Ergebnisse 23. AT&S Hauptversammlung

Die heutige 23. ordentliche Hauptversammlung der AT & S Austria Technologie und Systemtechnik Aktiengesellschaft (AT&S) hat eine Dividende in Höhe von EUR 0,10 je gewinnberechtigter Stückaktie für das Geschäftsjahr 2016/17 beschlossen. Ex-Tag ist der 25. Juli 2017, Nachweisstichtag der 26. Juli 2017 und Dividendenzahltag der 27. Juli 2017. In der heutigen Hauptversammlung wurde zudem den Mitgliedern des Vorstands und des Aufsichtsrats für das Geschäftsjahr 2016/17 die Entlastung erteilt. Gemäß dem Vorschlag des Vorstands und des Aufsichtsrats wurde die Aufsichtsratvergütung für das Geschäftsjahr 2016/17 mit insgesamt EUR 322.360,- festgelegt. Zum Abschlussprüfer und Konzernabschlussprüfer für das Geschäftsjahr 2017/18 wurde die PwC Wirtschaftsprüfung GmbH, Wien, bestellt.

Weiters wurde die durch Beschluss der 21. ordentlichen Hauptversammlung vom 9. Juli 2015 zu Punkt 9. der Tagesordnung erteilte Ermächtigung des Vorstands zum Erwerb eigener Aktien gemäß §65 Abs 1 Z 8 AktG und zur Einziehung von Aktien und die Ermächtigung des Aufsichtsrats zu Änderungen der Satzung, die sich durch die Einziehung von Aktien ergeben, widerrufen und gleichzeitig der Vorstand ermächtigt, a) gemäß §65 Abs 1 Z 8 AktG binnen 30 Monaten ab dem Tag der Beschussfassung der Hauptversammlung, b) eigene Aktien der Gesellschaft im Ausmaß von bis zu 10% des Grundkapitals der Gesellschaft, c) zu einem niedrigsten Gegenwert, der höchstens 30% unter dem durchschnittlichen, ungewichteten Börseschlusskurs der vorangegangenen zehn Handelstage liegen darf, und einem höchsten Gegenwert je Aktie, der höchstens 30% über dem durchschnittlichen, ungewichteten Börseschlusskurs der vorangegangenen zehn Handelstage liegen darf, zu erwerben. Die Ermächtigung umfasst auch den Erwerb von Aktien durch Tochtergesellschaften der Gesellschaft (§66 Aktiengesetz). Der Erwerb kann über die Börse, im Wege eines öffentlichen Angebots oder auf eine sonstige gesetzlich zulässige Weise und zu jedem gesetzlich zulässigen Zweck erfolgen. Der Vorstand wurde außerdem ermächtigt, eigene Aktien nach erfolgtem Rückerwerb im Bestand der Gesellschaft befindlichen eigenen Aktien ohne weiteren Hauptversammlungsbeschluss einzuziehen. Der Aufsichtsrat ist ermächtigt, Änderungen der Satzung, die sich durch die Einziehung von Aktien ergeben, zu beschließen.

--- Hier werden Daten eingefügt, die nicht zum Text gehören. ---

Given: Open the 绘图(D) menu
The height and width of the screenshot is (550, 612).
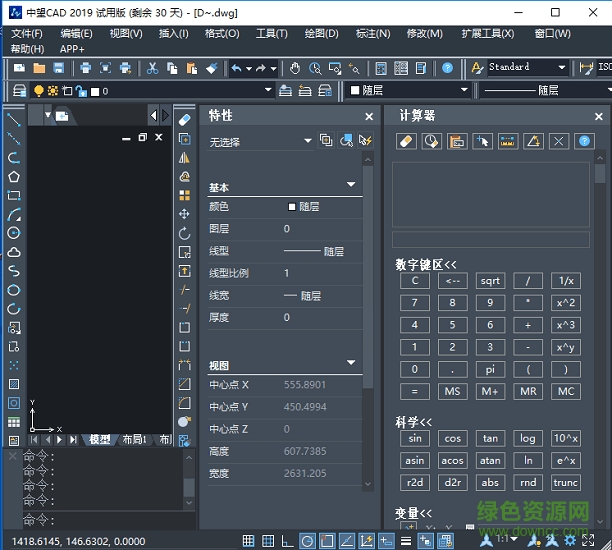Looking at the screenshot, I should point(320,33).
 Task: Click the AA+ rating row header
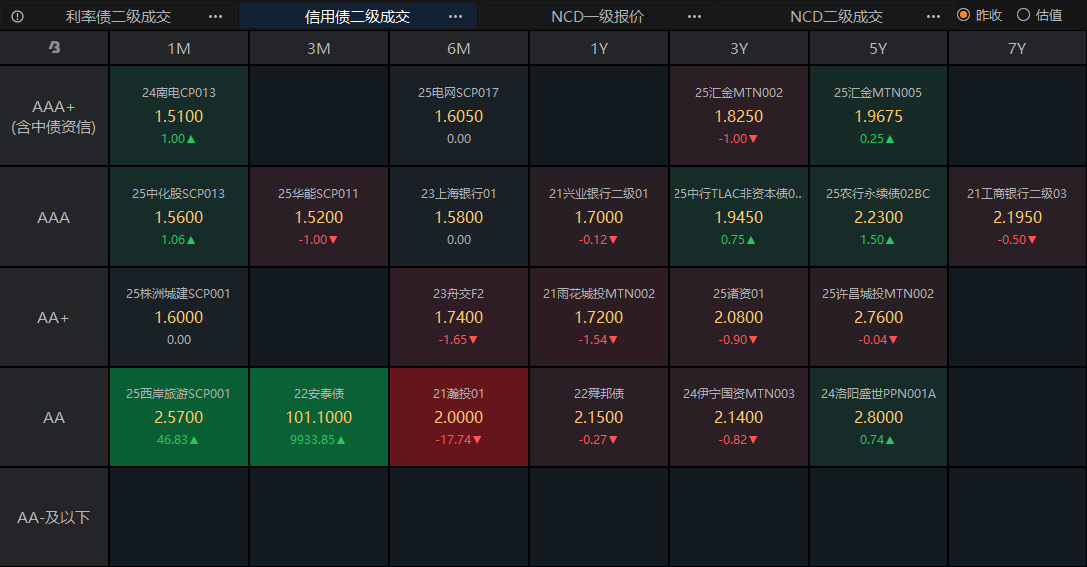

Schließlich wurde die durch Beschluss der 21. ordentlichen Hauptversammlung vom 9. Juli 2015 zu Punkt 10. der Tagesordnung erteilte Ermächtigung zur Veräußerung eigener Aktien widerrufen und gleichzeitig der Vorstand gemäß §65 Abs 1b AktG für die Dauer von fünf Jahren ab Beschlussfassung, sohin bis einschließlich 5. Juli 2022, ermächtigt, mit Zustimmung des Aufsichtsrats und ohne weiteren Beschluss der Hauptversammlung eigene Aktien nach erfolgtem Rückerwerb auch auf andere Art als über die Börse oder durch ein öffentliches Angebot zu veräußern oder zu verwenden, insbesondere eigene Aktien a) zur Ausgabe an Arbeitnehmer, leitende Angestellte und/oder Mitglieder des Vorstands/der Geschäftsführung der Gesellschaft oder eines mit ihr verbundenen Unternehmens, einschließlich zur Bedienung von Aktienübertragungsprogrammen, insbesondere von Aktienoptionen, Long-Term-Incentive-Plänen oder sonstigen Beteiligungsprogrammen, b) zur Bedienung von allenfalls ausgegebenen Wandelschuldverschreibungen, c) als Gegenleistung für den Erwerb von Unternehmen, Beteiligungen oder sonstigen Vermögenswerten, und d) zu jedem sonstigen gesetzlich zulässigen Zweck zu verwenden, und hierbei die allgemeine Kaufmöglichkeit der Aktionäre auszuschließen (Bezugsrechtsausschluss), wobei die Ermächtigung ganz oder teilweise und auch in mehreren Teilen und zur Verfolgung mehrerer Zwecke ausgeübt werden kann.